Records from a collection:
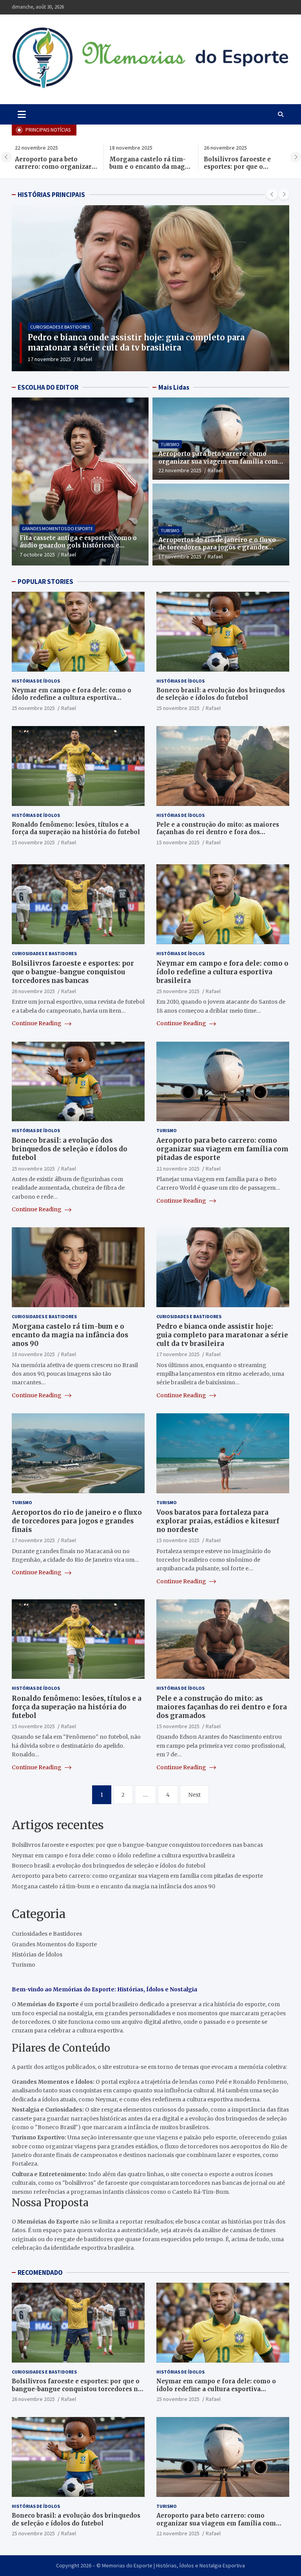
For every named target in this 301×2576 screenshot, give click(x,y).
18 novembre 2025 (33, 1354)
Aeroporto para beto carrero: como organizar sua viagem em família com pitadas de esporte (50, 170)
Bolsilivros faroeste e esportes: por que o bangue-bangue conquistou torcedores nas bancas (73, 972)
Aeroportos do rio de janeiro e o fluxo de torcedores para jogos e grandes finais (217, 547)
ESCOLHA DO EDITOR (48, 387)
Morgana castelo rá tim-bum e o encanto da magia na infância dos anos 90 (147, 166)
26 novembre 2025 (33, 991)
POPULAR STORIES (45, 581)
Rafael (81, 359)
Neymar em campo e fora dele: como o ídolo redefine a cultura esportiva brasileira (71, 697)
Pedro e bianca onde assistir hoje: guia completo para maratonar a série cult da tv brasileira (222, 1335)
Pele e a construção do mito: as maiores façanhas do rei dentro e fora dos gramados (217, 832)
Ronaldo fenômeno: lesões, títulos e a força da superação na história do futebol (76, 828)
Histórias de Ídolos (36, 681)
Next (194, 1794)
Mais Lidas (173, 387)
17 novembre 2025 (179, 556)
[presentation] (6, 157)
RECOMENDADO (40, 2272)
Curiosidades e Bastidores (60, 327)
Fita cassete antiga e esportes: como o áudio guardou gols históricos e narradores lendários (78, 545)
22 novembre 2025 (179, 470)
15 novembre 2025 (33, 842)
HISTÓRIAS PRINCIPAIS (51, 194)
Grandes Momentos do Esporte (57, 528)
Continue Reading (37, 1023)
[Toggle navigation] (22, 114)
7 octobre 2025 (37, 554)
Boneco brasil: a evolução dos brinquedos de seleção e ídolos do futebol (220, 694)
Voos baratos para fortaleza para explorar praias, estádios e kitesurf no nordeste (217, 1521)
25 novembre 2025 (33, 708)
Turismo (170, 444)
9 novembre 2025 (48, 359)
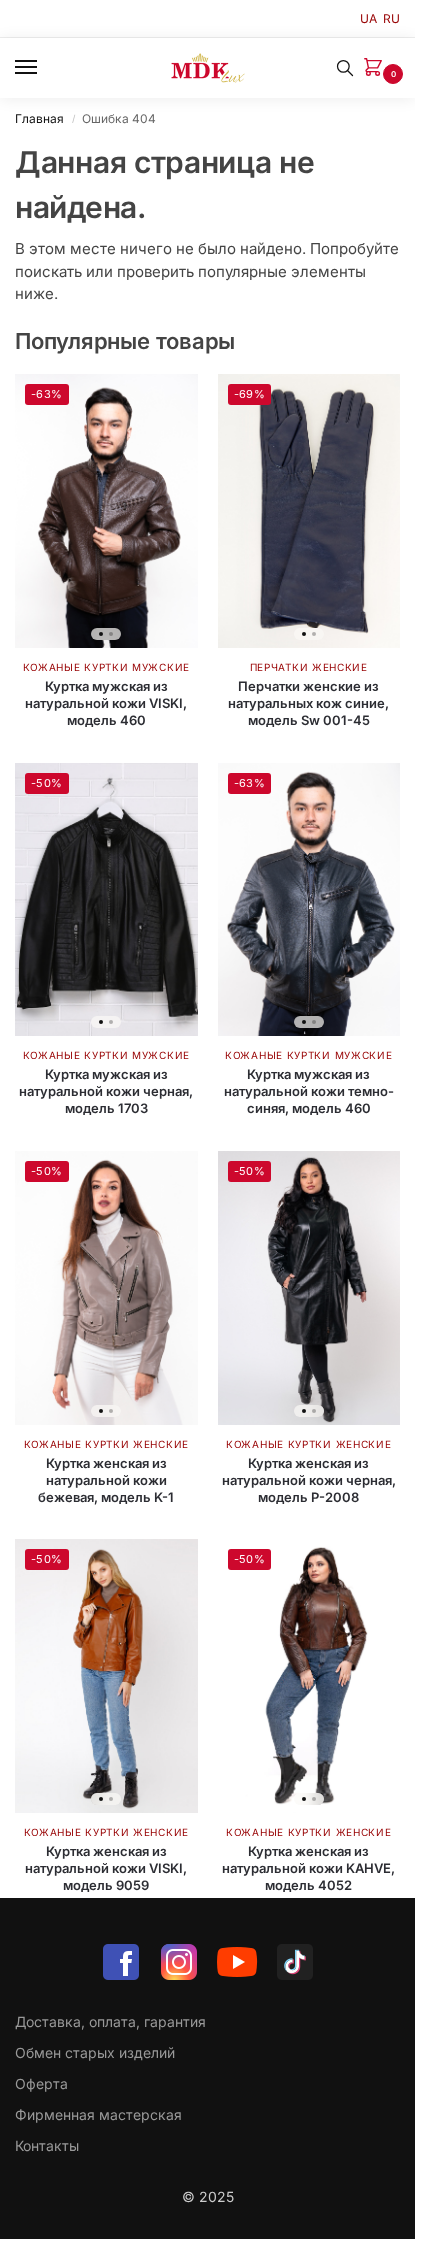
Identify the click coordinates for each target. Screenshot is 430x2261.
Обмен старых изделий (95, 2052)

Exercise instructions: Leaving out the pictures, print exactly and only the lines from the one containing "Neymar em campo" through the last line of the records.

Solution for this task:
Neymar em campo e fora dele: como o ídolo redefine a cultura esportiva brasileira (71, 697)
Pedro e bianca onde assistir hoje: guia completo para maratonar a série cult da tv brasileira (222, 1335)
Pele e a construção do mito: as maiores façanhas do rei dentro e fora dos gramados (217, 832)
Ronaldo fenômeno: lesões, títulos e a força da superação na história do futebol (76, 828)
Histórias de Ídolos (36, 681)
Next (194, 1794)
Mais Lidas (173, 387)
17 novembre 2025 (179, 556)
[presentation] (6, 157)
RECOMENDADO (40, 2272)
Curiosidades e Bastidores (60, 327)
Fita cassete antiga e esportes: como o áudio guardou gols históricos e narradores lendários (78, 545)
22 novembre 2025 (179, 470)
15 novembre 2025 (33, 842)
HISTÓRIAS PRINCIPAIS (51, 194)
Grandes Momentos do Esporte (57, 528)
Continue Reading (37, 1023)
[Toggle navigation] (22, 114)
7 octobre 2025 (37, 554)
Boneco brasil: a evolução dos brinquedos de seleção e ídolos do futebol (220, 694)
Voos baratos para fortaleza para explorar praias, estádios e kitesurf no nordeste (217, 1521)
25 novembre 2025 (33, 708)
Turismo (170, 444)
9 novembre 2025 (48, 359)
Identify the click coordinates for each target. Screenshot is 430x2261.
Обмен старых изделий (95, 2052)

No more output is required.